INPUT RECORDS Block Start

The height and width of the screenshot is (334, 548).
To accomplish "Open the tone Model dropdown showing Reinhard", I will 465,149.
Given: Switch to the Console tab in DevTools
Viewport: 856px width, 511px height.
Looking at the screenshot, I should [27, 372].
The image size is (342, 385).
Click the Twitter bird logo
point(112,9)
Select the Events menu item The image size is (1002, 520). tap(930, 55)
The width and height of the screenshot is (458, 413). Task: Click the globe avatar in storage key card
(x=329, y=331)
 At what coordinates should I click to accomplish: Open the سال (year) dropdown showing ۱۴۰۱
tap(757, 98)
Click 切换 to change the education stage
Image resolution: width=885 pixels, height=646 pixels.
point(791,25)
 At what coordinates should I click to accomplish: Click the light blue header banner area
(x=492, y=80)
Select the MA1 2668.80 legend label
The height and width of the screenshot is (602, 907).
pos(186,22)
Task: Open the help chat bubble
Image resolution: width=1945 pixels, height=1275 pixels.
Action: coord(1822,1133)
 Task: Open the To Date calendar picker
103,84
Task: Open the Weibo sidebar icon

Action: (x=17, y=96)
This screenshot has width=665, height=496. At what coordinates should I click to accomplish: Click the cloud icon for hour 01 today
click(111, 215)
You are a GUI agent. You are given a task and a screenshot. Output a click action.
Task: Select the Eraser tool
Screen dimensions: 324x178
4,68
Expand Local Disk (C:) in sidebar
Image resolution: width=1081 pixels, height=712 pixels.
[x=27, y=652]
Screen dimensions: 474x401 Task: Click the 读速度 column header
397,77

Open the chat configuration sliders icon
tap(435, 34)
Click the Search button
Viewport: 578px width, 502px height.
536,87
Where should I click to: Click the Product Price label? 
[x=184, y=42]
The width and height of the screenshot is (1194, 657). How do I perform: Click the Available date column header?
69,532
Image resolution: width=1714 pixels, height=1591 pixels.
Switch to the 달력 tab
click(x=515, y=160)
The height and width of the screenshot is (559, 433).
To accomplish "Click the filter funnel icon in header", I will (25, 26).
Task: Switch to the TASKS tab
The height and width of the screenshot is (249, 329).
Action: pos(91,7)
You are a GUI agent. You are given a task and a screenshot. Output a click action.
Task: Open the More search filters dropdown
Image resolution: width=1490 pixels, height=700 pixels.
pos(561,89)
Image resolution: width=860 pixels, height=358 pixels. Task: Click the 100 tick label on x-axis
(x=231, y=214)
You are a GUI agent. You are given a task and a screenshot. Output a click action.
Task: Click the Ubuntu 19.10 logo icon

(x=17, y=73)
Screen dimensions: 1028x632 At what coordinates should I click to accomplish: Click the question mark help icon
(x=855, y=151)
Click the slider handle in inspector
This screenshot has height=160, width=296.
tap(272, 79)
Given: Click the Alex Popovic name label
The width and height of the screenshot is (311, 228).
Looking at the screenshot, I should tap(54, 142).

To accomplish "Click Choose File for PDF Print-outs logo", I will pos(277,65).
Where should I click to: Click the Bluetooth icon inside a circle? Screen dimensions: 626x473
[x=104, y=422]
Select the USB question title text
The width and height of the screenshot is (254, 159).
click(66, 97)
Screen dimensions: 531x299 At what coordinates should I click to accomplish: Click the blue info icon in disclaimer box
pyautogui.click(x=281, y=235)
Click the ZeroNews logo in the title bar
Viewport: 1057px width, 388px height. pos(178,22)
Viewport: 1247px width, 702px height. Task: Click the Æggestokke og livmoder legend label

INPUT RECORDS Block End

Reproduce only the lines from the line containing "Task: Click the Ubuntu 19.10 logo icon" to the last line of the material above, both of those lines included.

Task: Click the Ubuntu 19.10 logo icon

(x=17, y=73)
Screen dimensions: 1028x632 At what coordinates should I click to accomplish: Click the question mark help icon
(x=855, y=151)
Click the slider handle in inspector
This screenshot has height=160, width=296.
tap(272, 79)
Given: Click the Alex Popovic name label
The width and height of the screenshot is (311, 228).
Looking at the screenshot, I should tap(54, 142).

To accomplish "Click Choose File for PDF Print-outs logo", I will pos(277,65).
Where should I click to: Click the Bluetooth icon inside a circle? Screen dimensions: 626x473
[x=104, y=422]
Select the USB question title text
The width and height of the screenshot is (254, 159).
click(66, 97)
Screen dimensions: 531x299 At what coordinates should I click to accomplish: Click the blue info icon in disclaimer box
pyautogui.click(x=281, y=235)
Click the ZeroNews logo in the title bar
Viewport: 1057px width, 388px height. pos(178,22)
Viewport: 1247px width, 702px height. Task: Click the Æggestokke og livmoder legend label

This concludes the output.